**PROBLEM STATEMENT**
State how many of the lines below contain the string "clock", giving only the number.

**AVAILABLE RECORDS**
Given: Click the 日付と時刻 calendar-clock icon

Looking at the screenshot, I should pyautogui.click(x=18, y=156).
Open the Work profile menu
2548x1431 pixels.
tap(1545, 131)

**EXERCISE RESULT**
1